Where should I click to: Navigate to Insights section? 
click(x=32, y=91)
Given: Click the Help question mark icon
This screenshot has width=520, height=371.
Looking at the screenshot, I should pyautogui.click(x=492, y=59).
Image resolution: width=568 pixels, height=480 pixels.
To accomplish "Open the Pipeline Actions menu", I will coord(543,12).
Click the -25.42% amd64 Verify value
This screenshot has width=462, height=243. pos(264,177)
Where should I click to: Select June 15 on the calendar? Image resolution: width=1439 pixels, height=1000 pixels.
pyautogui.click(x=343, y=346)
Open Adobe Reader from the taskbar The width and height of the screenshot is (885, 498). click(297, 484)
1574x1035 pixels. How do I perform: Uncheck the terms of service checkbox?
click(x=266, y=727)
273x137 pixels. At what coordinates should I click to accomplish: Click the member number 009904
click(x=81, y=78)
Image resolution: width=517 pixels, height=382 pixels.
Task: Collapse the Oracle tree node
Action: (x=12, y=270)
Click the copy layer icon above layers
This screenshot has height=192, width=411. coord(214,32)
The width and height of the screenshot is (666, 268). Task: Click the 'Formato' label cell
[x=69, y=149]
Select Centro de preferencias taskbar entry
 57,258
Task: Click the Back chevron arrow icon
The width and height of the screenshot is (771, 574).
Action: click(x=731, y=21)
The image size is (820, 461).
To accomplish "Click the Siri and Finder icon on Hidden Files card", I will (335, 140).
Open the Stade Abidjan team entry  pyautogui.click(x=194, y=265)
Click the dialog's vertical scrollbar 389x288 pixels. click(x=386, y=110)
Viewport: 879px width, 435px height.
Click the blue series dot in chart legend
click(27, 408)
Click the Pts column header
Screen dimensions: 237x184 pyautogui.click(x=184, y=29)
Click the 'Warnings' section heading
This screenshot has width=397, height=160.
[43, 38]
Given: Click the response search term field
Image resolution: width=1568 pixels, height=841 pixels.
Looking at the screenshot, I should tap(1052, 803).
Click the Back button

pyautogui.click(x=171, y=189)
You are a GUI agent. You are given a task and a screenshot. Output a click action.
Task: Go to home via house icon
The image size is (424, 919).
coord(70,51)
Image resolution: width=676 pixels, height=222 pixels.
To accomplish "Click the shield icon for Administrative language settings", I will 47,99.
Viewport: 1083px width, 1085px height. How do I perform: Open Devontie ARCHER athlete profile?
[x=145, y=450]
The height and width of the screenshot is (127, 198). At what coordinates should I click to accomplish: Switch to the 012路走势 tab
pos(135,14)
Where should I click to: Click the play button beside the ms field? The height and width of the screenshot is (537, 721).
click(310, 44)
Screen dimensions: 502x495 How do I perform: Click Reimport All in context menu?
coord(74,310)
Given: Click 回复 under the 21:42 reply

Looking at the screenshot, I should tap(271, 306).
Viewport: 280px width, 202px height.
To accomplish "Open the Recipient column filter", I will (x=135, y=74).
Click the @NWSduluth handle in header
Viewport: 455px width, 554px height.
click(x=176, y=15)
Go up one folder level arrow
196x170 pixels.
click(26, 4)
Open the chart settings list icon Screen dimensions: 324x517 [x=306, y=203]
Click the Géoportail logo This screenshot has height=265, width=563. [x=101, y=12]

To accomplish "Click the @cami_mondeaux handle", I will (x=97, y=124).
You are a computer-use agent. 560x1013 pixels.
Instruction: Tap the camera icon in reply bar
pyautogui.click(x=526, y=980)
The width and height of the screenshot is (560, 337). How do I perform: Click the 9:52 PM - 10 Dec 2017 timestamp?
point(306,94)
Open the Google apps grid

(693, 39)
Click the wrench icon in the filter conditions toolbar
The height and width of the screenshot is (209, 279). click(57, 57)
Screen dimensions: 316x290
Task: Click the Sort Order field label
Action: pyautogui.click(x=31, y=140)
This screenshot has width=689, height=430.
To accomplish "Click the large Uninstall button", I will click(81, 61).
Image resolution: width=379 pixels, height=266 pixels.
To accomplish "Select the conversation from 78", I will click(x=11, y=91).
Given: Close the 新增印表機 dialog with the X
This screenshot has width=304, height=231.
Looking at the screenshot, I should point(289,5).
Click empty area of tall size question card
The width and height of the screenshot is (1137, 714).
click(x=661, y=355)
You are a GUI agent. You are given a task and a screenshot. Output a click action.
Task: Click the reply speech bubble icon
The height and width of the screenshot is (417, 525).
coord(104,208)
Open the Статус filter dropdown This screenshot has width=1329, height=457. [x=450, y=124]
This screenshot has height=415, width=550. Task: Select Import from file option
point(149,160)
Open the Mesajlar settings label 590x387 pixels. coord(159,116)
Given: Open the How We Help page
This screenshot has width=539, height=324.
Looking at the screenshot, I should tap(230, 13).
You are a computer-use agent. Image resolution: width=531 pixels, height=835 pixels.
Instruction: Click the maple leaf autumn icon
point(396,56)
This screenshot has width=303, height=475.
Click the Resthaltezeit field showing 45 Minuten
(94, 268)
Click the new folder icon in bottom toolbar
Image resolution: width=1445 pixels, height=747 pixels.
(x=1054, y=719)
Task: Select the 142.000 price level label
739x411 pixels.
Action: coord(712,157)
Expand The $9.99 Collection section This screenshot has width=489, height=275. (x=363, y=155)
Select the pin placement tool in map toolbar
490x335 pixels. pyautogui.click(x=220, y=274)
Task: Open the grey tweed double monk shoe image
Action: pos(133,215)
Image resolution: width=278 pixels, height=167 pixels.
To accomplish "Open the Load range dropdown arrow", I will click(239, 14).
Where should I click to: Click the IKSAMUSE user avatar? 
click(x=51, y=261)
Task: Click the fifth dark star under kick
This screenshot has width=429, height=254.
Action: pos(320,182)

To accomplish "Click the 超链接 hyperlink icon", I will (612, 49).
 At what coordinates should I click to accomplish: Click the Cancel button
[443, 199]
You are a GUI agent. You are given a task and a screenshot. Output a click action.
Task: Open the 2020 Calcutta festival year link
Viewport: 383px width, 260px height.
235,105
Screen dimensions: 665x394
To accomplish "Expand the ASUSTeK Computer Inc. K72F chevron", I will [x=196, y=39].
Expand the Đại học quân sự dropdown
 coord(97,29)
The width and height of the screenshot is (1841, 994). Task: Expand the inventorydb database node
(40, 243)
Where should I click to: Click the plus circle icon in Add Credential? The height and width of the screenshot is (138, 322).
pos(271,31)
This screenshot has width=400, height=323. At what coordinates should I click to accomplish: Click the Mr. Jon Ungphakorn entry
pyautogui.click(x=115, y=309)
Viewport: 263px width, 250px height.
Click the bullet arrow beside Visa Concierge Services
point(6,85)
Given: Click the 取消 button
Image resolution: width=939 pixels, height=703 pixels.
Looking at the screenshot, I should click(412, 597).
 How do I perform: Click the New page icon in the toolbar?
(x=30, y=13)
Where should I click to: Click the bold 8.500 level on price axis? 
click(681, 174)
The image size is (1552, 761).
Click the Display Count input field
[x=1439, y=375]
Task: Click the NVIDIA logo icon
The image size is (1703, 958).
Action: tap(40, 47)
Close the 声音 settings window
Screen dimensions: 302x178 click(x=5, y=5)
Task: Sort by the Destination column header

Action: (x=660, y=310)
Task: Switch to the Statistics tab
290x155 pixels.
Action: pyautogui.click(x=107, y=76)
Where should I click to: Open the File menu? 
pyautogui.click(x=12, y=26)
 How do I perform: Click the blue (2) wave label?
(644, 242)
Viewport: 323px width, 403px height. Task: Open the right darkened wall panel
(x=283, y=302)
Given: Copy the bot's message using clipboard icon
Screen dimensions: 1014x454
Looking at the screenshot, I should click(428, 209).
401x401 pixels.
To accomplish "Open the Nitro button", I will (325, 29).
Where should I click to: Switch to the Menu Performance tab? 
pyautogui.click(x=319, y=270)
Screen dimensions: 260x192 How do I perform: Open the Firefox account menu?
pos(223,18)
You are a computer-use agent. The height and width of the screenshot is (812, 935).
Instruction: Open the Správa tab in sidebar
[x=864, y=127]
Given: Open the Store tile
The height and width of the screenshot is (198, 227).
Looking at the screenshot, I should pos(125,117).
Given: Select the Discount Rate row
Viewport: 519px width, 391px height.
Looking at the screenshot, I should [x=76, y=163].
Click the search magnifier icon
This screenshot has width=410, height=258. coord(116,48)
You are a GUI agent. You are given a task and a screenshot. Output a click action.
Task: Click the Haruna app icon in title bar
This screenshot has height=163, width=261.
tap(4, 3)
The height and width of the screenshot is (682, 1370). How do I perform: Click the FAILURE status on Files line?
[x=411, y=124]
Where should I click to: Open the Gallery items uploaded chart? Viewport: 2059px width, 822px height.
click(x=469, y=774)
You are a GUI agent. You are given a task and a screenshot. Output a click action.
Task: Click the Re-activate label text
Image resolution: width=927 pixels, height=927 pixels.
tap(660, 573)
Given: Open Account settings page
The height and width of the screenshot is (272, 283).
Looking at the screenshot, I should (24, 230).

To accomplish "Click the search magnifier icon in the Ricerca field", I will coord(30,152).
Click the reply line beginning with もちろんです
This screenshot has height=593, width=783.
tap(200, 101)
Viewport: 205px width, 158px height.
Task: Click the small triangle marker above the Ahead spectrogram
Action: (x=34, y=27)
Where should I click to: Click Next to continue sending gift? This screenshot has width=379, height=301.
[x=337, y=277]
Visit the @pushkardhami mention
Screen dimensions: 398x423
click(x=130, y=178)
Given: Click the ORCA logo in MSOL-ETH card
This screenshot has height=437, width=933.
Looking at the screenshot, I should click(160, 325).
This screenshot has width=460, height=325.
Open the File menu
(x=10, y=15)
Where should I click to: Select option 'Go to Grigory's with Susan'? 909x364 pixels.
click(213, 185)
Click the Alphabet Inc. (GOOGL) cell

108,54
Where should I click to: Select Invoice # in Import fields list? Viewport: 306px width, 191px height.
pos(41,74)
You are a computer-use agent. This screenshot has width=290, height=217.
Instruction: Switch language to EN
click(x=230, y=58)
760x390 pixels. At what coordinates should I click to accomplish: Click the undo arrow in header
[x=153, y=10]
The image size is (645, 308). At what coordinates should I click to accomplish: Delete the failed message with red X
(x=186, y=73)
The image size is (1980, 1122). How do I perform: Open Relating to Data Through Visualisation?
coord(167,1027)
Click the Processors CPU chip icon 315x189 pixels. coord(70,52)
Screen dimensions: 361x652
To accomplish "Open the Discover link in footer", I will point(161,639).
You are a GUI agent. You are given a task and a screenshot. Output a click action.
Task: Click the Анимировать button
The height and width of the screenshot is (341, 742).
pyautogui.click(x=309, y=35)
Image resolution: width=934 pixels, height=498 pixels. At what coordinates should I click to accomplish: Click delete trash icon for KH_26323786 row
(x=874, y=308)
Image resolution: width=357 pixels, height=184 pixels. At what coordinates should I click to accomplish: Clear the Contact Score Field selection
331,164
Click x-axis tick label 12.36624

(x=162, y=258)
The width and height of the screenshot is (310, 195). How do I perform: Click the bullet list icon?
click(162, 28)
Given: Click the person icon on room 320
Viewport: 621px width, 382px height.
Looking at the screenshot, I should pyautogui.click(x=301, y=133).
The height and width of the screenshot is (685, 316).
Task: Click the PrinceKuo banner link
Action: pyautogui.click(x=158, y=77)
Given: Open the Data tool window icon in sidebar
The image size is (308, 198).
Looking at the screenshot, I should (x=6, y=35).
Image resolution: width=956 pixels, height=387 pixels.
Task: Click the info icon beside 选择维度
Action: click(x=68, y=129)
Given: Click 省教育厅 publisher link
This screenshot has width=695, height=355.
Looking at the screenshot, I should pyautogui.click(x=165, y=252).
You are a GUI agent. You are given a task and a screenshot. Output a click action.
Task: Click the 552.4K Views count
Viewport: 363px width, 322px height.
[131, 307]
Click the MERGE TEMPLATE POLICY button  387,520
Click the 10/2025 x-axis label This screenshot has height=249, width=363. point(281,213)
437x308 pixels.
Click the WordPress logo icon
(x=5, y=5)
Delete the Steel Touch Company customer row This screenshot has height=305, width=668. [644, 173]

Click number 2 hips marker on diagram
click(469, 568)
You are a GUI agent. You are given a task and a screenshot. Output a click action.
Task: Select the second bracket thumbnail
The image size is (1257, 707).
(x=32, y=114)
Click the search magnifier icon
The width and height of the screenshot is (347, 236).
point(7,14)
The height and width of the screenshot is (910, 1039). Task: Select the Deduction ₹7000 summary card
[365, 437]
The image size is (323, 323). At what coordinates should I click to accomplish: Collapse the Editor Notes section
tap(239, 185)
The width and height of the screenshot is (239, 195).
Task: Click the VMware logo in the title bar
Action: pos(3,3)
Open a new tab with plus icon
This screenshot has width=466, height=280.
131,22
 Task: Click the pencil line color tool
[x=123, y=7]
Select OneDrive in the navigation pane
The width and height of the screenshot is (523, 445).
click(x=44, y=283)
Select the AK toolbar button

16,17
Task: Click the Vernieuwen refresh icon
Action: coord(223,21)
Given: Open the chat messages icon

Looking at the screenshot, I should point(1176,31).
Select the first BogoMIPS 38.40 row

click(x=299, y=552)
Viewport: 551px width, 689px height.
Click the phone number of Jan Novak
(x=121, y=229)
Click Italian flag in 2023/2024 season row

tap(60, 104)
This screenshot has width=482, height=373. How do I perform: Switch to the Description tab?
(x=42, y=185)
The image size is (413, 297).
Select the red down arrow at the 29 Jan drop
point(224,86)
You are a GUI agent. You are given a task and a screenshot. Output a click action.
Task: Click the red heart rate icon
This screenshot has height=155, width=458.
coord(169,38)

━━━

Write out, word for word, all lines from the line that holds "This screenshot has width=482, height=373." through the last line of the listing, with both end lines kept.

RESULT BELOW>
This screenshot has width=482, height=373. How do I perform: Switch to the Description tab?
(x=42, y=185)
The image size is (413, 297).
Select the red down arrow at the 29 Jan drop
point(224,86)
You are a GUI agent. You are given a task and a screenshot. Output a click action.
Task: Click the red heart rate icon
This screenshot has height=155, width=458.
coord(169,38)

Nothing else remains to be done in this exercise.